New Play by Columbia Scientist Explores Early Days of HIV Epidemic
With the COVID-19 pandemic in our not-too-distant past, much of the action of “Love + Science,” a new off-Broadway play written by David J. Glass, MD, adjunct professor of genetics & development at Columbia University, may feel eerily familiar to theatergoers.
The play takes place during the earliest days of the HIV epidemic, when the disease was still referred to as gay-related immune deficiency (GRID) and wasn’t believed to be a communicable virus. It tells the story of two gay Columbia University medical students who meet while working in a retrovirology lab in the early 1980s. As the HIV epidemic begins to take shape, the two students’ diverging responses send them on different paths in their lives and careers and cause them to question their values as scientists and doctors and their responsibilities as gay men.
“What really inspired me to write the play was the beginning of the COVID-19 pandemic,” says Glass, who trained as a playwright in the 1980s and has had work staged at Playwrights Horizons, including five plays performed off-off-Broadway.

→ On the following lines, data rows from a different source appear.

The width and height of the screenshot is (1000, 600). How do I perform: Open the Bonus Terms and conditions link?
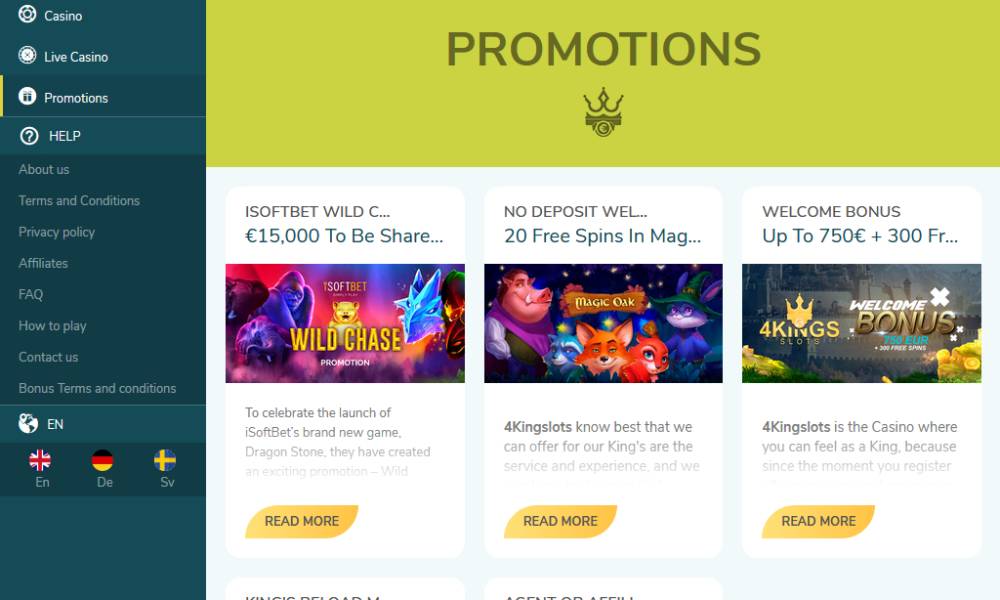[97, 388]
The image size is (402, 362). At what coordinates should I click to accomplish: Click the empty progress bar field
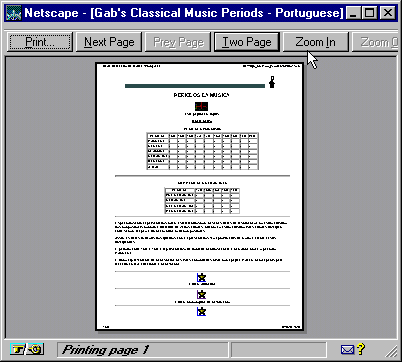pyautogui.click(x=278, y=350)
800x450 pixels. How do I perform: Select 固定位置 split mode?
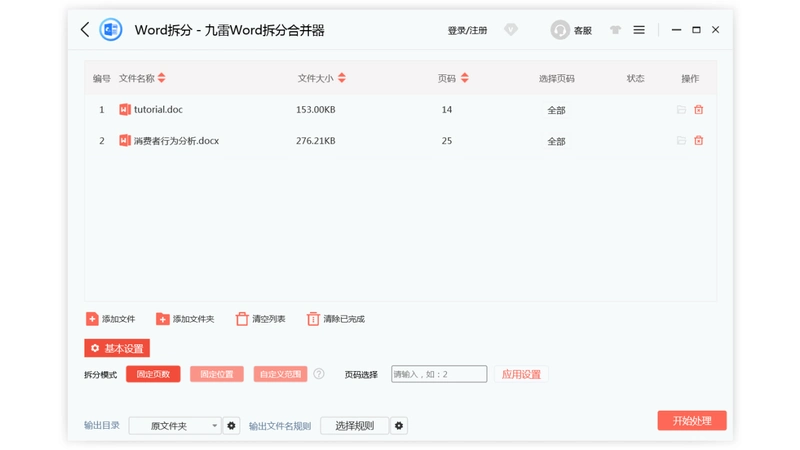tap(217, 374)
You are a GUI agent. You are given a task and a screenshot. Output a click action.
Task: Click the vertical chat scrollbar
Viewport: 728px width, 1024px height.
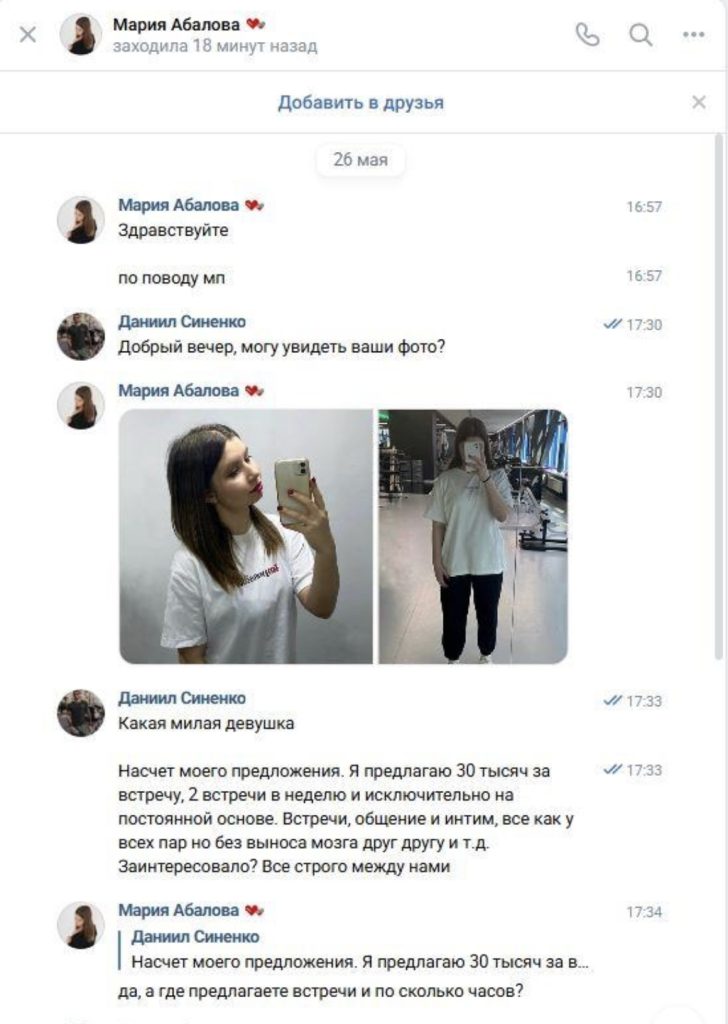tap(720, 398)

“The confusion, misinformation, lack of certainty, and fear were all very reminiscent of the beginning of the HIV epidemic. Of course, the difference is that there was an immediate worldwide effort to combat the COVID-19 virus versus what happened with HIV. These differences were also very telling.”
Much of “Love + Science” is based on Glass’ own life experience. As a medical student at New York Medical College, he helped care for the first wave of HIV patients beginning in 1981. Later, as a postdoctoral scientist working in the lab of Stephen P. Goff, PhD, in the Department of Microbiology & Immunology at Columbia’s Vagelos College of Physicians and Surgeons, Glass worked on the Abelson leukemia virus, a mouse retrovirus with an additional gene that causes leukemia. Research on retroviruses, which convert their own RNA into DNA once in a host cell, in non-human animals formed the basis of our understanding of HIV, one of a few retroviruses that affect humans.
In many ways the play is a tribute to the power of basic science research, which Glass notes is an often overlooked and underfunded area of science.
“One of the main lessons of the play concerns the importance of doing basic science research even if you don’t know exactly how it’s going to translate to human disease,” Glass says. “Funding organizations tend to insist that research must be immediately translatable, but studying these sorts of processes allows us to develop potential therapeutics. You have to really understand the basic mechanisms, and then you can make informed judgments about what might be translatable to help human disease.”
One of the play’s lead actors is Matt Walker, a PhD candidate at Columbia working in the labs of Samuel Sternberg, PhD, assistant professor of biochemistry & molecular biophysics, and Laura Landweber, PhD, professor of biochemistry & molecular biophysics. Walker’s experience as a scientist and artist—like that of Glass—made him a unique fit for his role in the play.
“The whole point of science is to keep asking questions,” Walker says. “I find that's also what I love about acting: asking questions about a story or a character or an experience. For me it’s very important and helpful, in the lab or on the stage, to keep the curiosity alive.”